Sir Philipos Bertie Petrides (27 June 1881 – 19 April 1956), known as Philip Petrides, was a British colonial judge and administrator.

Petrides was born in Sydenham, London, the third son of Greek merchant Demetrius Nicetas Petrides (born in Symi, Ottoman Greece) and Ellen Bannerman of Hackney.
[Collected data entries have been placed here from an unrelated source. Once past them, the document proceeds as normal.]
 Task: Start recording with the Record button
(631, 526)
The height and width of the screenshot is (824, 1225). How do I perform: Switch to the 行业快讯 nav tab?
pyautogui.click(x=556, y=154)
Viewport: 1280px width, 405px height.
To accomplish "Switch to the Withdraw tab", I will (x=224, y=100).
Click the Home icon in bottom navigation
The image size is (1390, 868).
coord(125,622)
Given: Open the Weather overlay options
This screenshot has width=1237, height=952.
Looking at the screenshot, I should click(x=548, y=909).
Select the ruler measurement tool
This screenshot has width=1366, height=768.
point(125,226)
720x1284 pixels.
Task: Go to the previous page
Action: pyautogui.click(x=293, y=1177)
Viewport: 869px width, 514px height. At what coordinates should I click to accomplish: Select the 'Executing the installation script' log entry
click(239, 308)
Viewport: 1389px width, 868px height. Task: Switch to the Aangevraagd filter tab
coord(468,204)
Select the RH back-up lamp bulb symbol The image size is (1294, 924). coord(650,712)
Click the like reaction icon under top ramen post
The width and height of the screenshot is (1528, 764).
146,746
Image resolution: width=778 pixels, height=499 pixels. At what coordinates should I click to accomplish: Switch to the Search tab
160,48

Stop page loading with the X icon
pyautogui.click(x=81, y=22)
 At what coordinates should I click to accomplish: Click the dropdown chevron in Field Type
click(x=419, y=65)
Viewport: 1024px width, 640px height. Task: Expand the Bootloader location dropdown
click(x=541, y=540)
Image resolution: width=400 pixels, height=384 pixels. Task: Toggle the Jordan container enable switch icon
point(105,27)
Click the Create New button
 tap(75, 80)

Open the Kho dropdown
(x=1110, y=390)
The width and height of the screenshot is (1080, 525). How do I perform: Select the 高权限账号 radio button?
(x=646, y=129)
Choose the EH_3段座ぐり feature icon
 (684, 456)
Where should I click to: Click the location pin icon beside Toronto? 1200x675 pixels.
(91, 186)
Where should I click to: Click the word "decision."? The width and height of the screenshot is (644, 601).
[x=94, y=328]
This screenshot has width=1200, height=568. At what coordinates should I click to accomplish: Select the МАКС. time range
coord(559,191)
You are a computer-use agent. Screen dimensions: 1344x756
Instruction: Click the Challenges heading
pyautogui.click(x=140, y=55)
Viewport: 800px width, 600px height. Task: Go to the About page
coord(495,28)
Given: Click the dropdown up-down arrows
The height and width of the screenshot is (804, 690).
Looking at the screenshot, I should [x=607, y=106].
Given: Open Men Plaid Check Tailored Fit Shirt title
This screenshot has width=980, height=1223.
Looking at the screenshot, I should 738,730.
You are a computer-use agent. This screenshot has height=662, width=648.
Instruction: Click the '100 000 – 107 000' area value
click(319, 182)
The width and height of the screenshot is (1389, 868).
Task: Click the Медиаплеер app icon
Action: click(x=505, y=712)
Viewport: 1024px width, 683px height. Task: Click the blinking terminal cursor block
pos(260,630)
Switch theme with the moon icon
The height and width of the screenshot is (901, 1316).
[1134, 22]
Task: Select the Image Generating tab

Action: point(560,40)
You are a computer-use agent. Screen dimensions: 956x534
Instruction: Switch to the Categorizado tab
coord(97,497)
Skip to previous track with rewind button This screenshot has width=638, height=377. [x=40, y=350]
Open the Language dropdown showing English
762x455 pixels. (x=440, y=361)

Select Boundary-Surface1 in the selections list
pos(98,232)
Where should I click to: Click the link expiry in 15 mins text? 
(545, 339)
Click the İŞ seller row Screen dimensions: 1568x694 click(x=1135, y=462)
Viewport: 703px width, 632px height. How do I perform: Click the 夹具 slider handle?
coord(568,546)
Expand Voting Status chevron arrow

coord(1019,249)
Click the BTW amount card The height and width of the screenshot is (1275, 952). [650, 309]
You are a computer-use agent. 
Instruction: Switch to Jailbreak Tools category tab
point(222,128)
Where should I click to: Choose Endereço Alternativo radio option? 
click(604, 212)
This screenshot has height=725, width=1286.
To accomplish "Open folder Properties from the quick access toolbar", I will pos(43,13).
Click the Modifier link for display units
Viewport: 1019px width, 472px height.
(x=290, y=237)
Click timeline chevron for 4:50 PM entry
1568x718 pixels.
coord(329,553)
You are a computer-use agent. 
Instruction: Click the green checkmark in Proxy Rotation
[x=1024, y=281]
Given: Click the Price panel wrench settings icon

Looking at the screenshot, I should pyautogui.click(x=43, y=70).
He was educated in Dulwich and Brussels before being called to the bar at the Middle Temple in 1906.

After a decade practising at the Common Law Bar, Petrides was appointed Crown Prosecutor in the Seychelles, where he acted as Chief Justice in 1916–17 and 1918–19. He was Chief Justice of the Seychelles from 1920 to 1924 and Attorney–General of Nyasaland from 1924 to 1926. He served on the Supreme Court of Nigeria from 1926 to 1930, was Chief Justice of Mauritius from 1930 to 1936, and finally Chief Justice of the Gold Coast Colony from 1936 until 1944, when he retired and returned to England.

He was knighted in the 1936 New Year Honours.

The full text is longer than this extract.